The elder Townsend is not from Moore, police said, without elaborating.
Asked where he was going, Lewis said: “He does have family in that area.”
“We’re trying to … piece back as far as we can to see Mr. Townsend’s conduct and events over the last couple days,” Strickland said.
The high school will host a vigil Tuesday evening
Moore High School will host a vigil for the victims in its gym at 6 p.m. CT Tuesday, Superintendent Robert Romines said.
“That’s going to be one of the first steps as we process and express our feelings and allow students and staff to express their feelings in working through this tragedy together,” Romines said.
The victims were part of the school’s track and cross-country teams and “just like any normal day, the kids were out … running during their practice,” said Dustin Horstkoetter, director of safety and security with Moore Public Schools.

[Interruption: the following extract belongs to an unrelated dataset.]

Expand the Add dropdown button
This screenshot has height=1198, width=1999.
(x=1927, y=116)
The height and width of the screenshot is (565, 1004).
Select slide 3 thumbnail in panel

School officials have praised students and coaches who were at the scene Monday. Horstkoetter told CNN that they jumped into action, giving first aid and other assistance to those who needed help.
“We live in a really good community and we’re going to get through it,” Horstkoetter said. “This community is strong, and we are resilient but it’s tough … my heart is hurting, it’s broken,” Horstkoetter said.
Some students who saw the incident were “actually pointing out the direction the vehicle continued on, which helped us locate the vehicle four to five blocks away,” Lewis said.
Although a motive has not been established, evidence shows the driver had “struck vehicles before and after striking the students,” according to Lewis.
Thirty mental health specialists — including 16 from the school district — were at Moore schools on Tuesday, helping students and staff process the incident, Romines said.
Monday’s incident comes more than six years after a massive tornado crushed houses, businesses and two schools in Moore, killing 24 people, including nine children.
“We’ve obviously faced unspeakable tragedy,” Romines said Tuesday. “Again, we will continue to hold each other. We will continue to grieve together, and we will continue to work in healing and beginning that healing process.”